MAPK相互作用丝苏氨酸激酶2通过调控巨噬细胞影响心肌重构的机制研究

Macrophages play critical roles in cardiac remodeling. The MAP kinase-interacting serine/threonine kinase 2 (Mnk2) is one of the kinases that could be activated by MAP kinase. Mnk2 is involved in regulating the phosphorylation state of eukaryotic initiation factor 4E (eIF4E), the eukaryotic initiation factor 4G (eIF4G), the PTB (polypyrimidine tractbinding protein)-associated splicing factor (PSF) and Sprouty2, and regulating macrophage function. However, the role of Mnk2 in cardiac remodeling is still unclear. One of our research showed that Mnk1, the orthologue of Mnk2, carries out a suppressive function in cardiac remodeling via regulating Sprouty2/ERK1/2 pathway. Our pre-experiment demonstrated that Mnk2 gene knockout (Mnk2-KO) mice exhibited enlarged hearts after aortic banding (AB) as compared to the wild type mice. We also found that there were more CD45+ and F4/80+ cells in the myocardium of Mnk2-KO mice after 4 weeks of AB. More importantly, we found that after angiotensin Ⅱ or lipopolysaccharide stimulation, Mnk2 mRNA expression decreased significantly in macrophages, while it did not change in cardiomyocytes or cardiac fibroblasts. We speculate that Mnk2 may affect cardiac remodeling through regulating macrophage function. In this study, we intend to establish pressure overload-induced cardiac remodeling models using Mnk2-KO mice, to evaluate the effect of Mnk2 on cardiac remodeling through cardiac function detection, gross heart observation, histological analysis and molecular markers detection, and to explore the underlying mechanisms. And we intend to conduct macrophage culture and adenovirus infection, trying to figure out if Mnk2 could directly affect macrophage function. We also intend to conduct coculture of macrophages and primary cardiomyocytes or cardiac fibroblasts, trying to figure out if Mnk2 could affect cardiomyocyte hypertrophy, cardiac fibroblast proliferation, transdifferentiation and collagen production through regulating macrophage function. The study is designed to elucidate the role of Mnk2 in cardiac remodeling and the underlying mechanisms associated with macrophages, and to provide new experimental evidence and targets for clinical intervention of cardiac remodeling and heart failure.

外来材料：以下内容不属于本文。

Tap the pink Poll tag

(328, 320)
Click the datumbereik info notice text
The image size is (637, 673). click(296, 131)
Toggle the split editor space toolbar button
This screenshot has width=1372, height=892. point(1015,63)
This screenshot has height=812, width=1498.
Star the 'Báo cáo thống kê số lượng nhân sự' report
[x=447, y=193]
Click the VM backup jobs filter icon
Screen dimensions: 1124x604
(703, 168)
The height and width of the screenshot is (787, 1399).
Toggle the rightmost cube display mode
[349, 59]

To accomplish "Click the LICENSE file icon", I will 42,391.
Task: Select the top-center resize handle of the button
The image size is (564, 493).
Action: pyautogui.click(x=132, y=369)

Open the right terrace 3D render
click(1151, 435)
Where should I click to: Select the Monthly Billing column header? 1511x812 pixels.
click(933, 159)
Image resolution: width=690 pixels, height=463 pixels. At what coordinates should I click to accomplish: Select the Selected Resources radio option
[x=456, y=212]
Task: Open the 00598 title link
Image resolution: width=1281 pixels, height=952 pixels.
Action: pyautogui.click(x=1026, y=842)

巨噬细胞在心肌重构中发挥重要作用。MAPK相互作用丝苏氨酸激酶2（MAP kinase-interacting serine/threonine kinase 2，Mnk2）是MAPK激活的蛋白激酶之一。其可磷酸化多个底物，还可调控巨噬细胞功能，但其对心肌重构的影响未见报道。我们的预实验初步提示：Mnk2基因敲除加重小鼠心肌重构可能与巨噬细胞密切相关，故提出假设：Mnk2可通过调控巨噬细胞功能参与心肌重构。本项目拟用Mnk2基因敲除小鼠，于在体水平研究Mnk2在心肌重构中的作用及机制；应用小鼠巨噬细胞培养和腺病毒转染技术，于离体水平探讨Mnk2对巨噬细胞功能的影响及机制；应用巨噬细胞与心肌细胞/成纤维细胞共培养技术，研究Mnk2通过调控巨噬细胞功能对心肌细胞肥大、炎症，及心肌成纤维细胞增殖、转分化和胶原合成的影响。力图明确Mnk2在心肌重构中的作用和机制，为心肌重构的防治提供理论工作基础。

MAPK相互作用丝苏氨酸激酶2（MAP kinase-interacting serine/threonine kinase 2，Mnk2）是MAPK激活的蛋白激酶之一，其可磷酸化多个底物，还可调控巨噬细胞功能本项目拟明确Mnk2在心肌重构中的作用和机制，为临床干预心肌重构提供理论工作基础；本课题的研究内容为①应用Mnk2基因敲除小鼠和C57BL/6野生型小鼠，建立压力负荷诱导的小鼠心肌重构模型，明确Mnk2基因对压力负荷诱导的小鼠心肌重构的影响；②从巨噬细胞增殖、迁移、极化三个方面阐明Mnk2基因通过巨噬细胞调控心肌重构的具体作用机制，并提出其可能涉及的分子机制；本课题发现，Mnk2基因敲除可加重压力负荷诱导的心肌重构，增加以炎症介导为主要功能的巨噬细胞的浸润、增加巨噬细胞的增殖、造成巨噬细胞向介导炎症为主要功能的方向极化，并可能通过P-selectin、VLA-4和LFA-1促进炎症相关巨噬细胞从血液中向心肌组织迁移，相关过程可能与Mnk2的底物Sprouty2和PSF有关；本研究可为心肌重构的分子机制的阐明提供理论工作基础，并可为临床干预心肌重构提供新策略方向。